The past 16 months witnessed unprecedented changes in the hedge fund industry with assets off 40 per cent from their peak levels and industry revenues down approximately 70 per cent. The environment was worse for fund raising where Agecroft estimates that new flows were likely down 95 per cent from peak levels for the 4Q08 and 1Q09.
The asset raising environment slowly improved during the second and third quarter, with a significant increase in the fourth quarter. However, it was still down an estimated 60 per cent to 70 per cent from the peak. During each successive quarter in 2010, Agecroft expects hedge fund capital inflows will continue to improve. A major driver of this renewed growth will be a gradual yet substantial increase in allocations made by pension funds.
While asset flows had been a fraction of their previous highs, 2009 saw a significant increase in competition as many hedge funds, previously closed to new investors, began to market their funds. Agecroft says this trend will continue throughout 2010 as many leading hedge funds strive to return to their previous asset peak.
The asset raising environment in 2009 was also affected by the development of a large secondary market for hedge funds, where investors could buy into many hedge funds at a large discount to NAV, as well as receive the benefit of investing below the high-water mark. Agecroft says secondary funds should not be as big a factor in 2010 as discounts to NAV narrow. While there was a flight to safety by institutional investors to larger hedge funds with strong brands in 2009, Agecroft says this trend should reverse itself as investors seek out smaller and more nimble alpha generators.

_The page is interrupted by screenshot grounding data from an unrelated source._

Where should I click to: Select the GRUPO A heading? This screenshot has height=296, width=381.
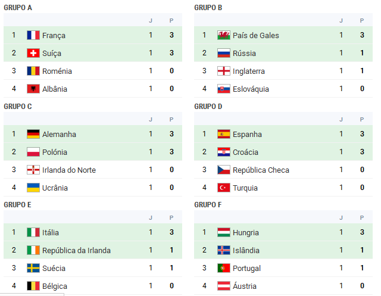(18, 8)
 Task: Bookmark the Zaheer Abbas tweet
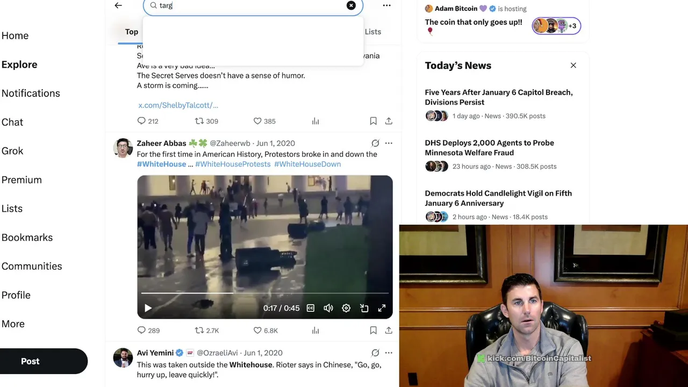(x=373, y=331)
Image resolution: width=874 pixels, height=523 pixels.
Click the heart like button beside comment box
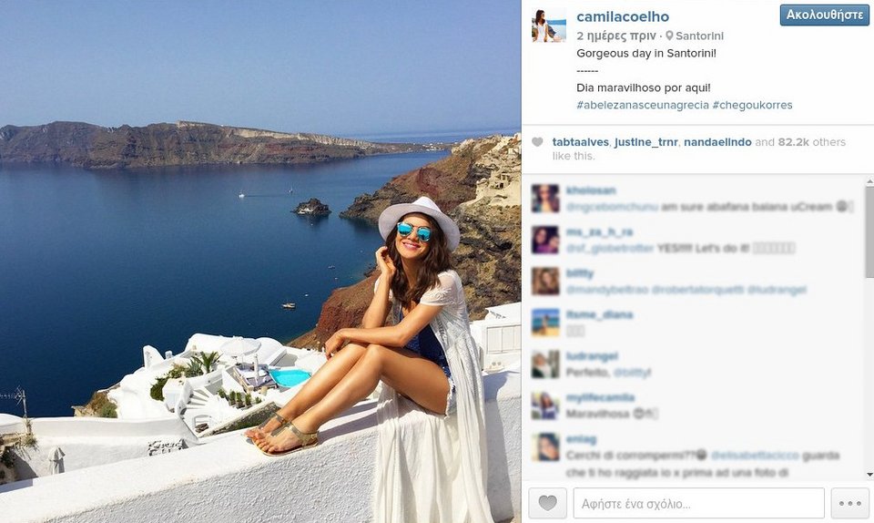point(547,503)
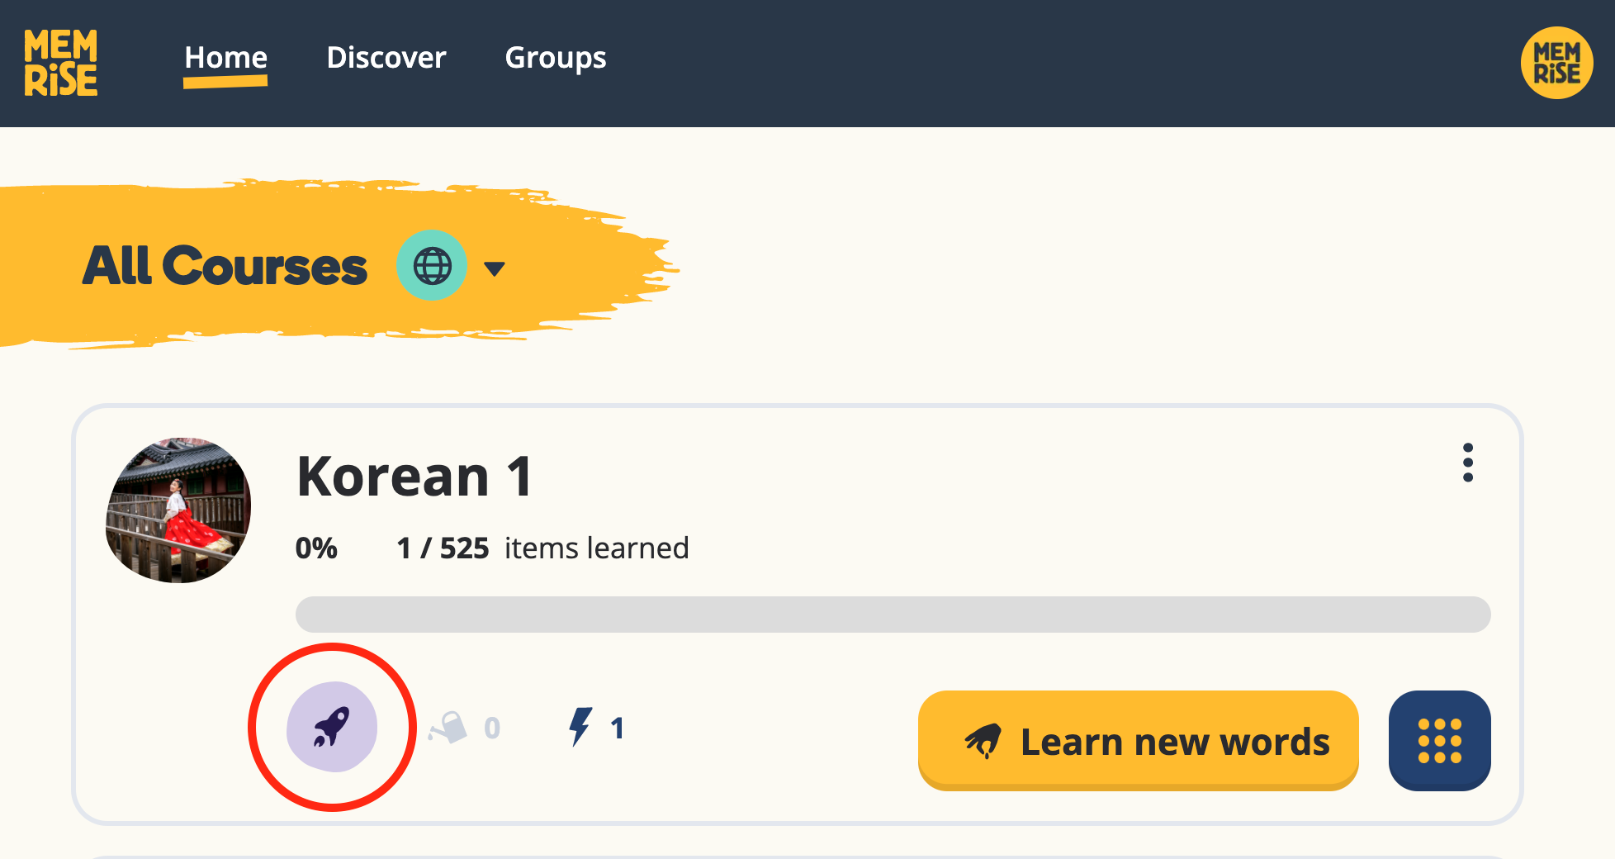
Task: Click the watering can review icon
Action: click(448, 728)
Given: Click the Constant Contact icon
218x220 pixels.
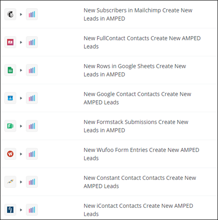Looking at the screenshot, I should pyautogui.click(x=10, y=182).
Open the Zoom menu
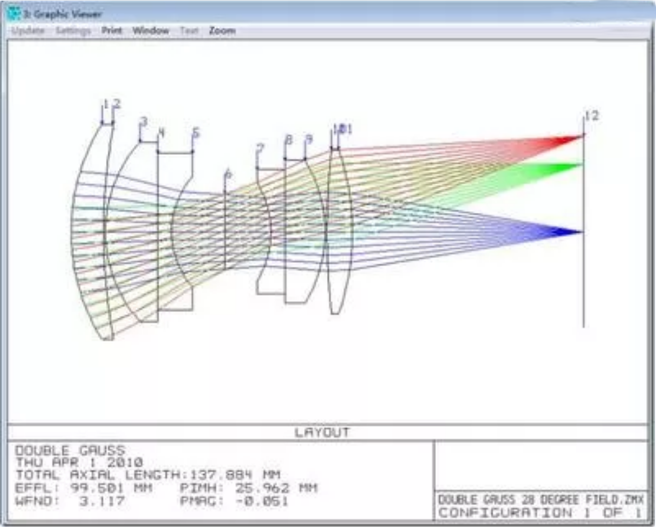The image size is (656, 527). (x=222, y=31)

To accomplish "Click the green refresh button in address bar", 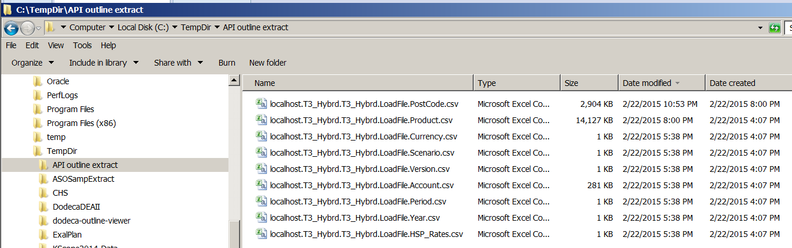I will coord(774,28).
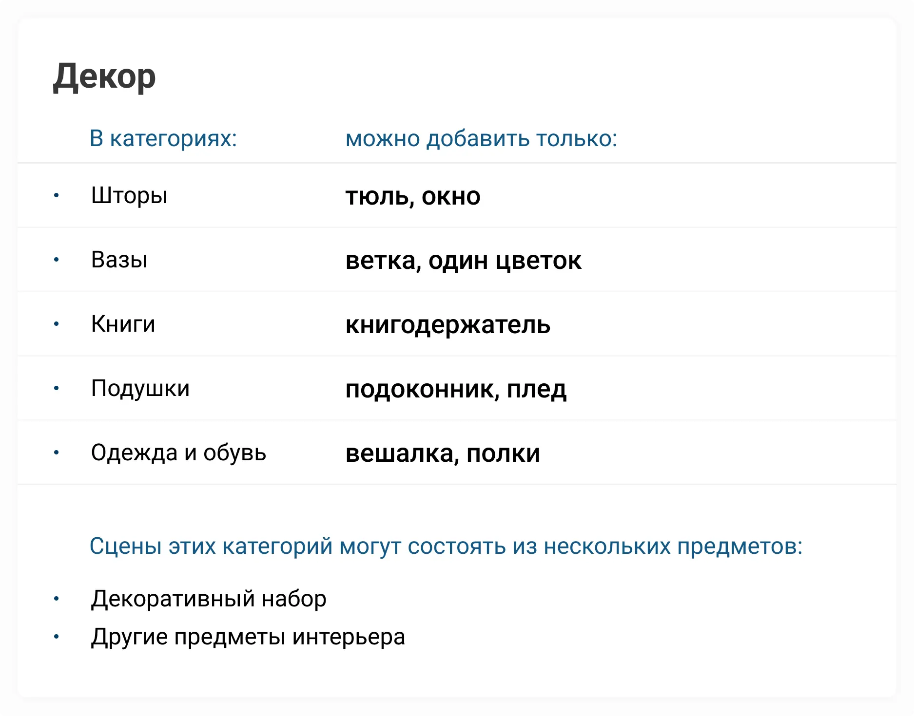Select the "Одежда и обувь" category label
This screenshot has width=914, height=716.
(178, 453)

Due to increased competition and the dynamic changes occurring among the major investor types, marketing and branding of hedge funds plays a more crucial role today than in the past, says Agecroft. While most institutional allocators were stable investors throughout the crisis, high net worth individuals led the redemption wave and created liquidity problems for many hedge funds and hedge fund of funds, along with their underlying investors.
Agecroft says hedge funds will be more focused on their investor demographics in the wake of 2008. The resulting landscape features institutional investors as the preferred client, controlling a greater market share of hedge fund allocations.
The due diligence process of hedge fund investors is longer, more focused and deeper than ever before, says Agecroft. Institutional investors typically require three to five meetings before making an investment decision. Their process focuses on multiple evaluation factors including organisational quality, investment team, investment process, risk controls, operational infrastructure, terms and historical performance. The weighting of the various attributes varies among investors, but the trend, particularly in the wake of the Madoff scandal, is toward longer due diligence and increased focus on areas of operational due diligence and risk management policies.
The average pension fund portfolio allocates approximately 2.5 per cent to hedge funds. Although it is still only a small fraction of the allocation of the top endowments, this percentage represents a significant increase from ten years ago. Agecroft anticipates that pension funds will gradually increase allocations to hedge funds during the next decade, approaching 15 per cent of their asset base.